# Given records
## BEGIN

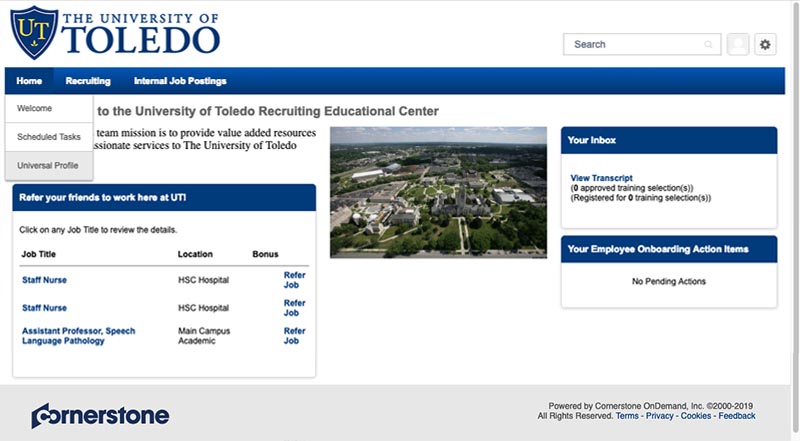Screen dimensions: 800x441
Task: Click the Cornerstone footer logo
Action: pyautogui.click(x=100, y=415)
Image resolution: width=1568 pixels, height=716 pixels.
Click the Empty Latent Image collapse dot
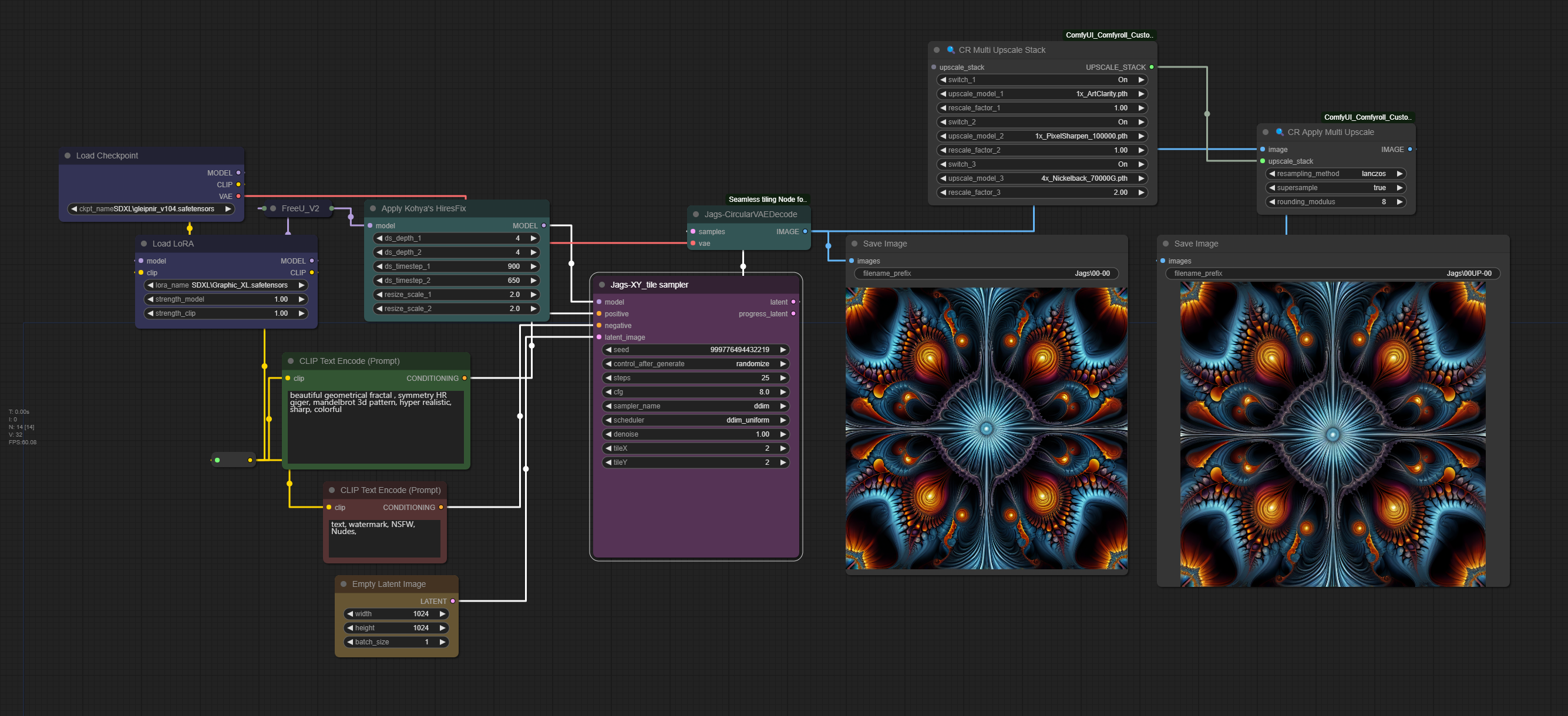click(344, 584)
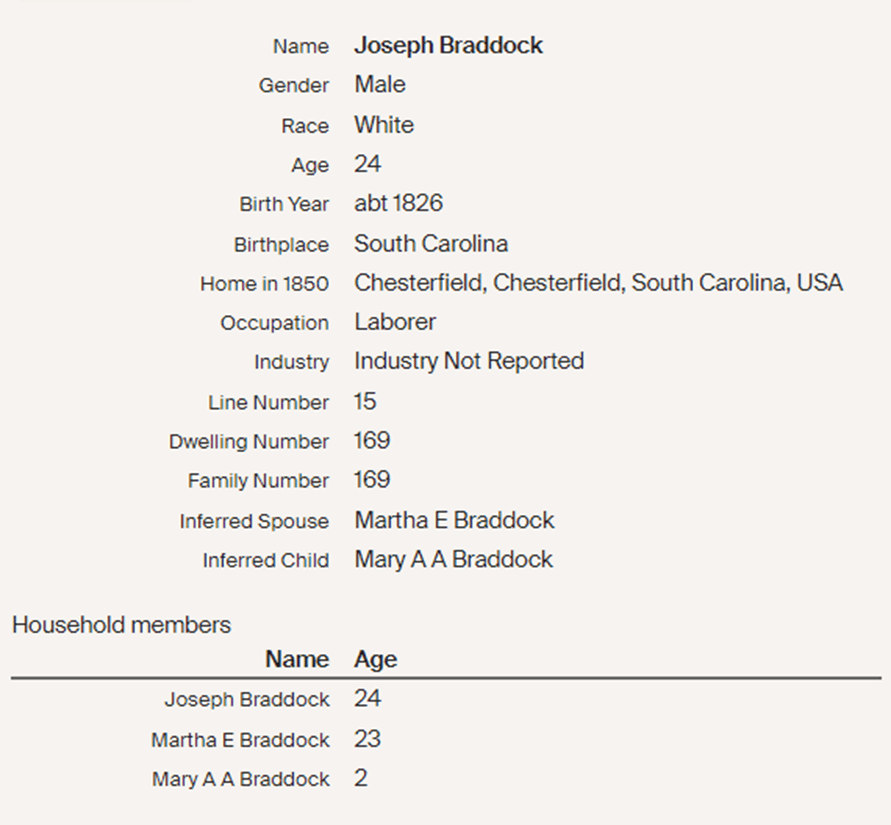Viewport: 891px width, 825px height.
Task: Click age 23 in the household table
Action: click(x=367, y=739)
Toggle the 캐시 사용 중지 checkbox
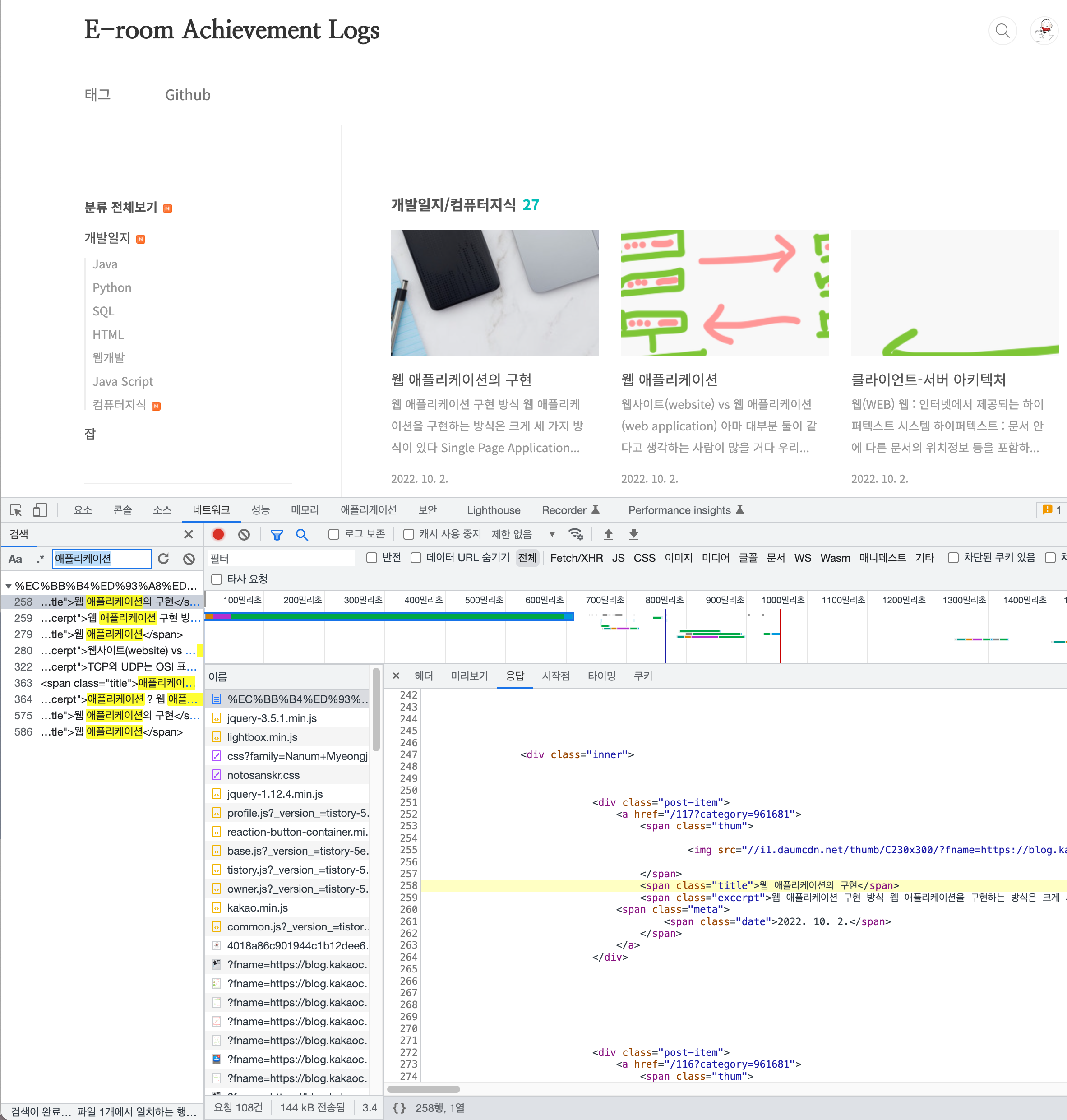1067x1120 pixels. [408, 534]
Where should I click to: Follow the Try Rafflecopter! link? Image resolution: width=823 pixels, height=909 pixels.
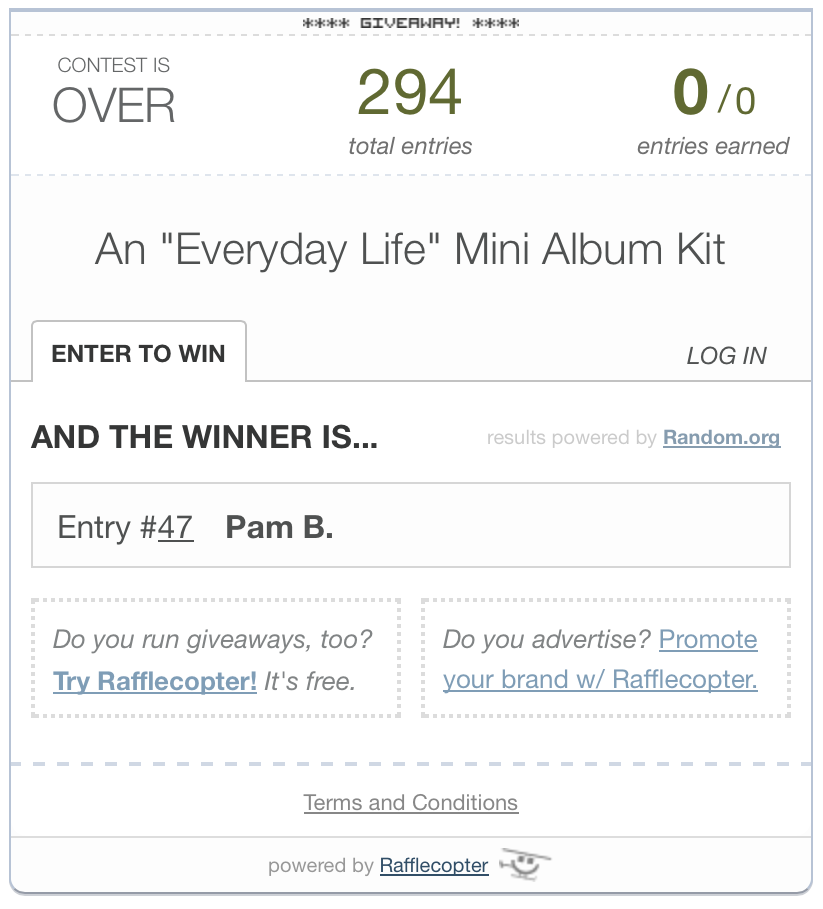[x=155, y=681]
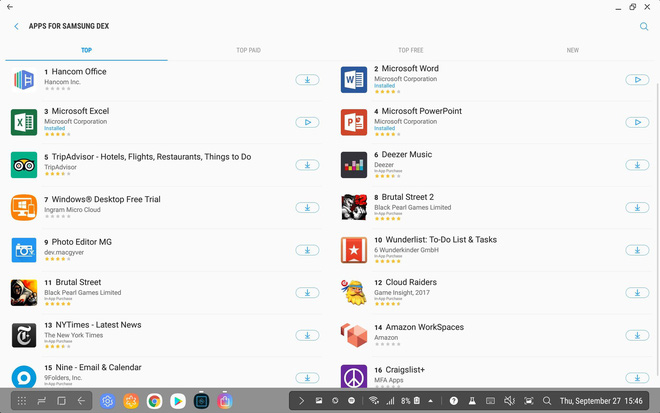Screen dimensions: 660x413
Task: Toggle the muted sound icon in tray
Action: click(509, 401)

## END

# Requirements
Print every line of the items above word for word, leaving out the pictures.

# Result of this task
Screen dimensions: 800x441
Task: Click the Cornerstone footer logo
Action: pyautogui.click(x=100, y=415)
Image resolution: width=1568 pixels, height=716 pixels.
Click the Empty Latent Image collapse dot
click(344, 584)
Viewport: 891px width, 825px height.
Task: Click age 23 in the household table
Action: click(x=367, y=739)
Toggle the 캐시 사용 중지 checkbox
1067x1120 pixels. [408, 534]
Where should I click to: Follow the Try Rafflecopter! link? Image resolution: width=823 pixels, height=909 pixels.
[x=155, y=681]
Screen dimensions: 660x413
Task: Toggle the muted sound icon in tray
Action: click(509, 401)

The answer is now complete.